At 20 orders per day, that represents roughly $4,200 per month in additional gross margin.
At 100 orders per day, the gap becomes far more significant.
Of course, actual savings vary by product category and order volume. But the principle remains consistent.
In mature ecommerce operations, improving sourcing efficiency often has a larger impact on dropshipping profit margin than reducing software costs.
Who Should Use DSers?
DSers remains one of the best options for certain sellers.
It is particularly effective if:
- You are launching your first store
- You are testing multiple products
- Daily order volume is still low
- You want the fastest possible setup
- You rely heavily on AliExpress sourcing
For these scenarios, DSers offers tremendous value.
The ability to launch quickly without inventory commitments remains one of its strongest advantages.

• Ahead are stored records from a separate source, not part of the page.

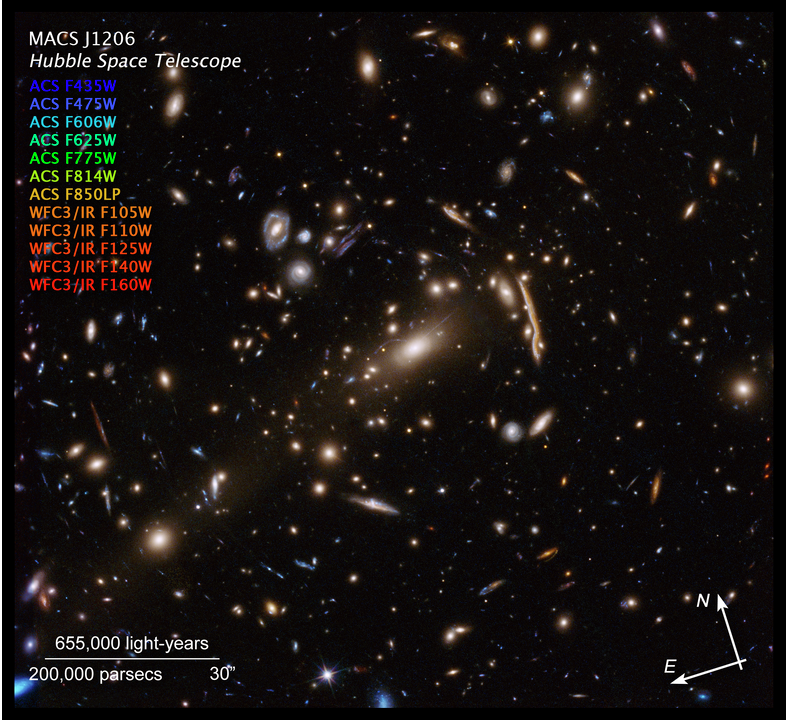Click the 30" angular scale label
Image resolution: width=787 pixels, height=720 pixels.
221,674
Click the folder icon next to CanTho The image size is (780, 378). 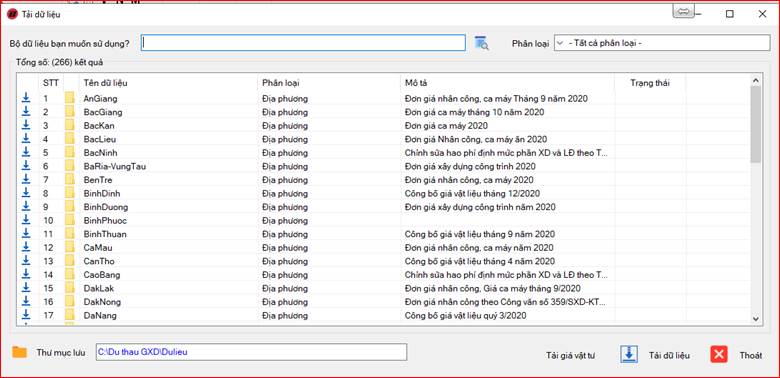click(x=69, y=261)
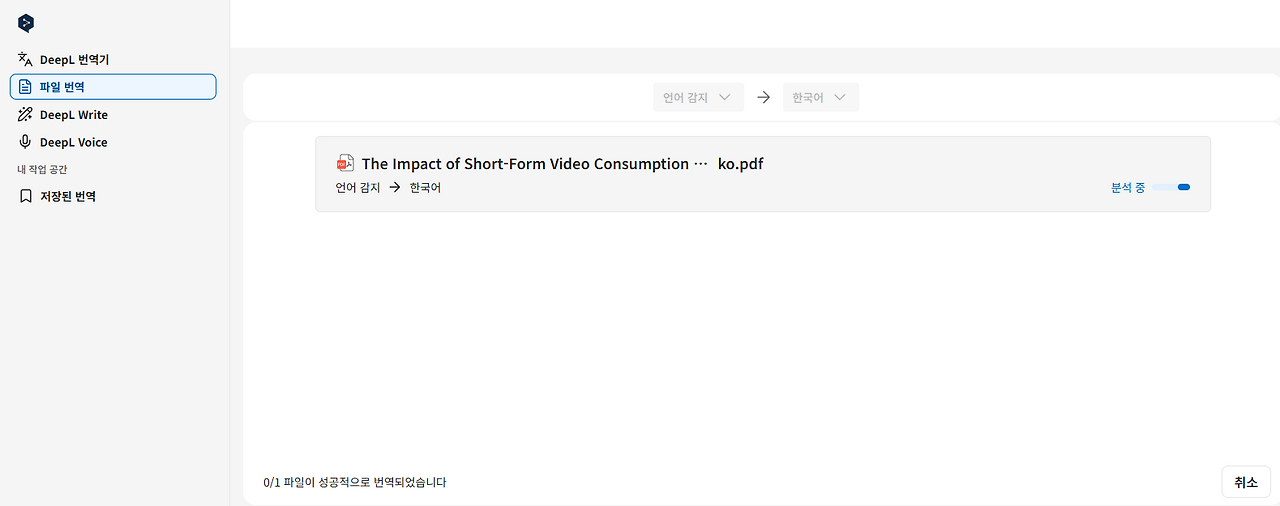Click the 분석 중 status label
Image resolution: width=1280 pixels, height=506 pixels.
pyautogui.click(x=1128, y=187)
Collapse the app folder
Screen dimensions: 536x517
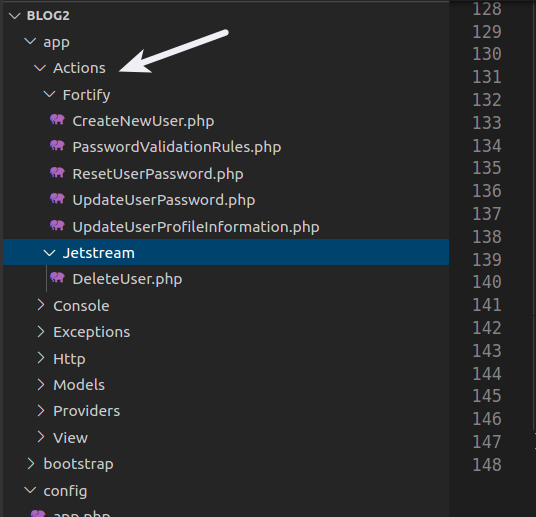30,41
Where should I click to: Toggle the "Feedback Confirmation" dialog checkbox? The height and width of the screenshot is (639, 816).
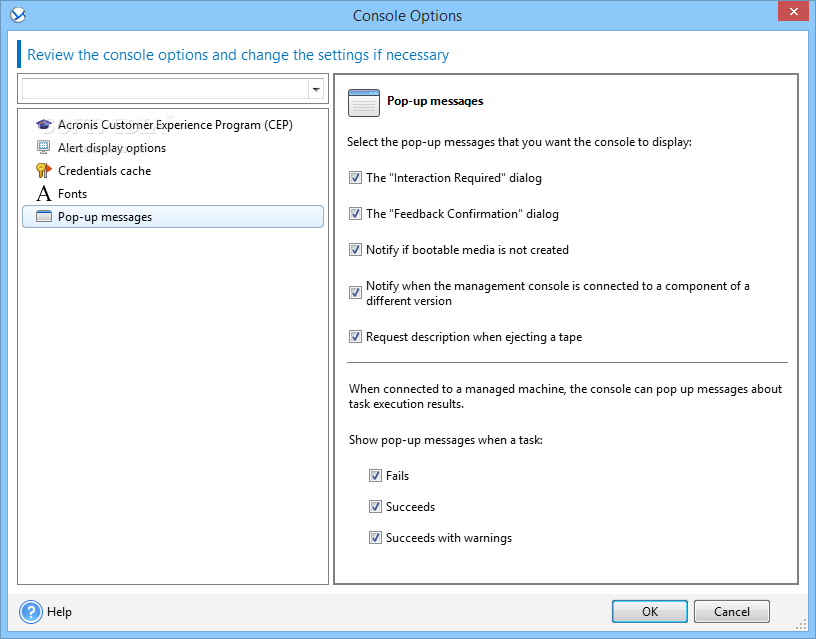click(x=355, y=214)
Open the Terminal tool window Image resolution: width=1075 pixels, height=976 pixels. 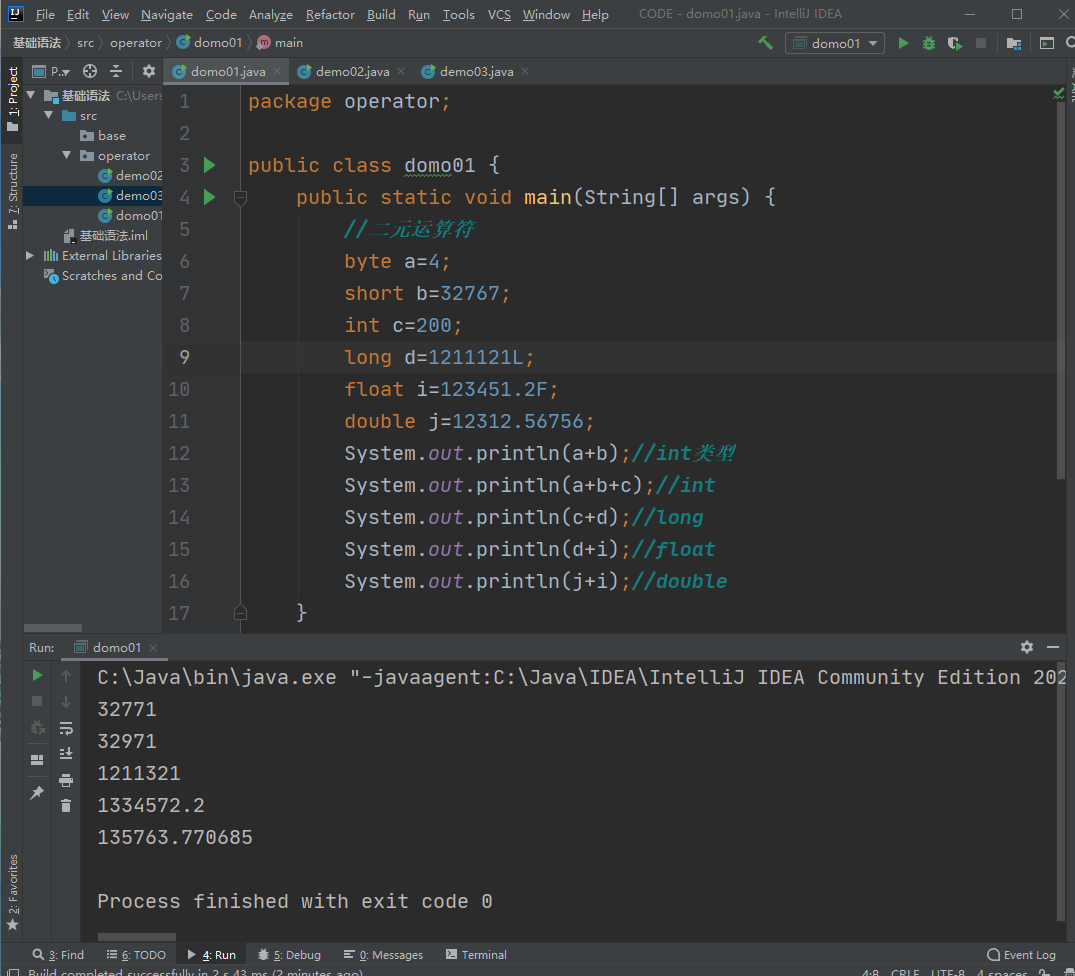(x=476, y=955)
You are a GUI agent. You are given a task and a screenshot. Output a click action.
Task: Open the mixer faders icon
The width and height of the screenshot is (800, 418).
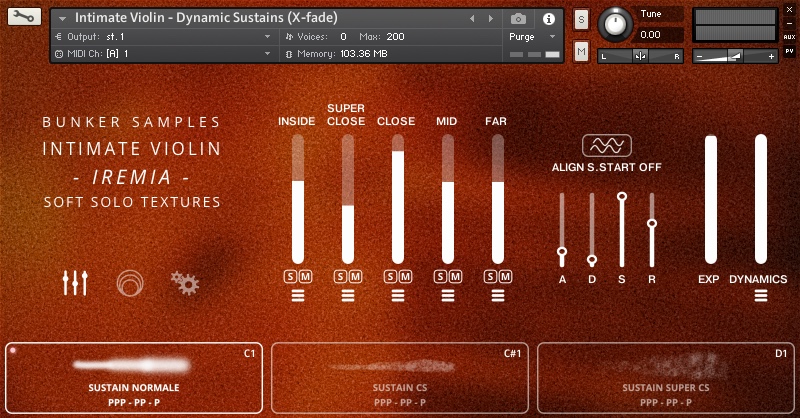coord(75,283)
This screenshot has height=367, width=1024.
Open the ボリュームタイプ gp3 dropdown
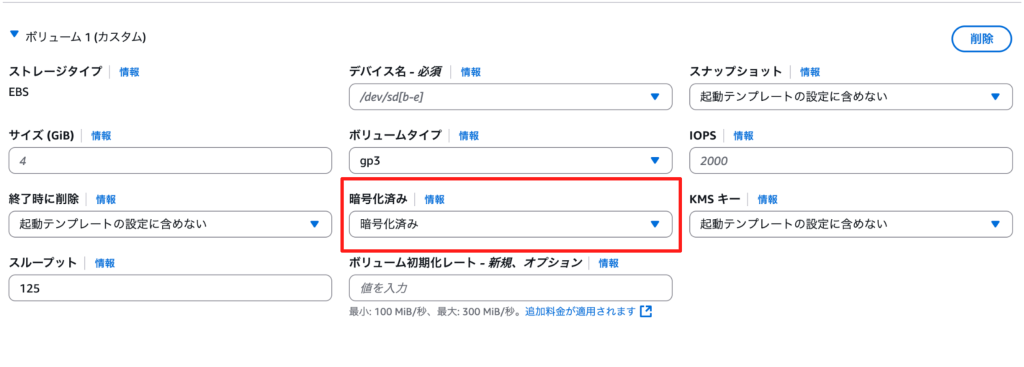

Who Should Choose Ship To The Moon?

The profile is different.
Ship To The Moon generally makes more sense when a seller has already validated demand and is looking for operational advantages.
Common scenarios include:
- A product is consistently generating sales
- Advertising budgets are increasing
- Faster shipping is becoming important
- Private labeling is under consideration
- Profit margins need improvement
- Customer experience has become a competitive priority
At this stage, the goal is no longer simply launching products.
The goal is building a business that competitors cannot easily replicate.
That usually requires stronger control over sourcing, logistics, and branding.
Can You Use DSers and Ship To The Moon Together?
In practice, many successful stores do exactly that.
The decision is rarely binary.
A common progression looks like this:
Product Research
↓
DSers + AliExpress
↓
Winning Product Identified
↓
Ship To The Moon Sourcing & Fulfillment
↓
Private Label Development
↓
Warehouse Inventory
↓
Brand Expansion
This progression reflects how many ecommerce businesses naturally evolve.
During the testing phase, flexibility matters most.
During the scaling phase, control matters most.
Different tools serve different objectives.
Final Verdict: Is Ship To The Moon a Good DSers Alternative?
The answer depends entirely on what problem you’re trying to solve.
If your primary goal is importing products, synchronizing orders, and automating AliExpress fulfillment, DSers remains one of the strongest solutions available.
If your primary goal is improving margins, reducing fulfillment risk, speeding up delivery, implementing private labeling, and building a defensible ecommerce brand, then a supply chain partner becomes increasingly important.
That is why many growing stores eventually move beyond an AliExpress-only workflow.
Not because the software failed.
Because the business itself evolved.
For new sellers, DSers can be an excellent starting point.
For scaling sellers, Ship To The Moon represents a different category of solution—one focused less on order automation and more on building the operational foundation required for long-term ecommerce growth.